▸ EXERCISE MATERIALS
----------------

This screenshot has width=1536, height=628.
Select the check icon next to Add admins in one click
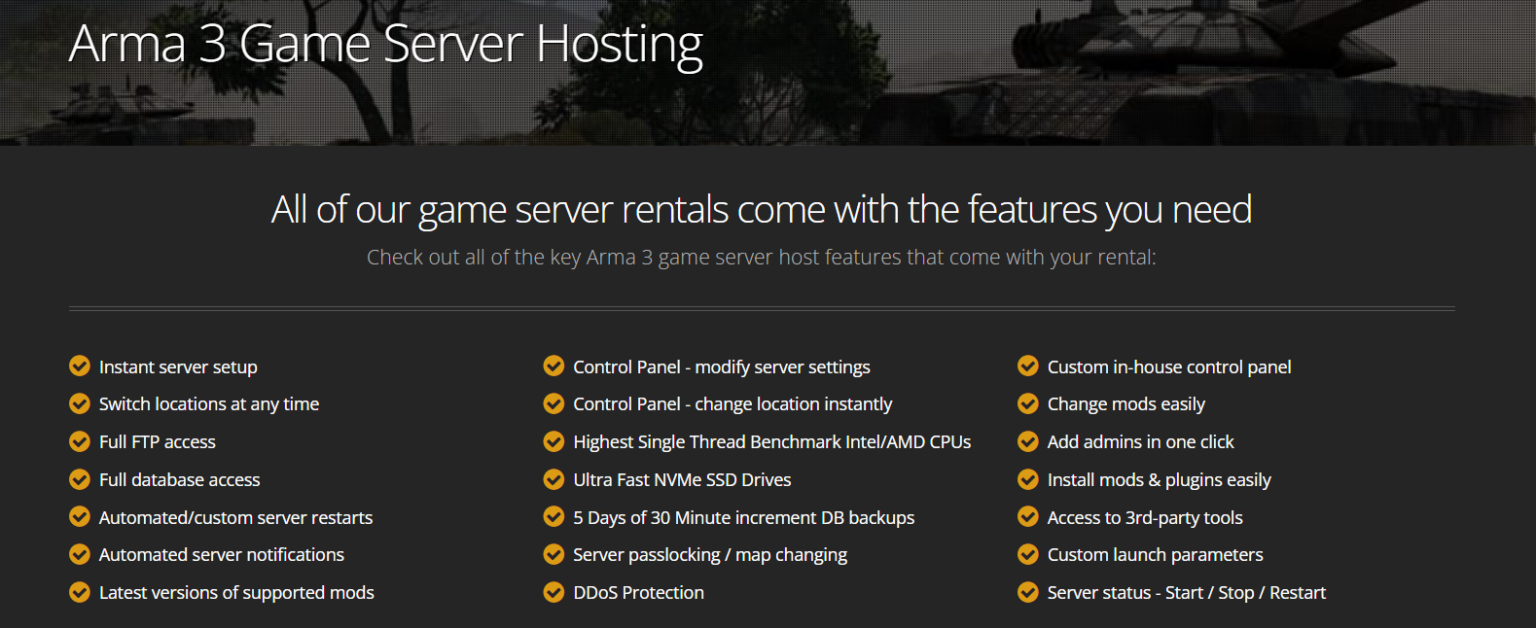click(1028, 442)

----------------

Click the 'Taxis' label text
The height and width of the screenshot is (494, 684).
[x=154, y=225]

----------------

▸ INSTRUCTIONS TO FOLLOW
Output the lines from the one containing "Click the 'Taxis' label text" through the one containing "[x=154, y=225]", inclusive, reproducing each without any change.

▸ CORRECT ANSWER
Click the 'Taxis' label text
The height and width of the screenshot is (494, 684).
[x=154, y=225]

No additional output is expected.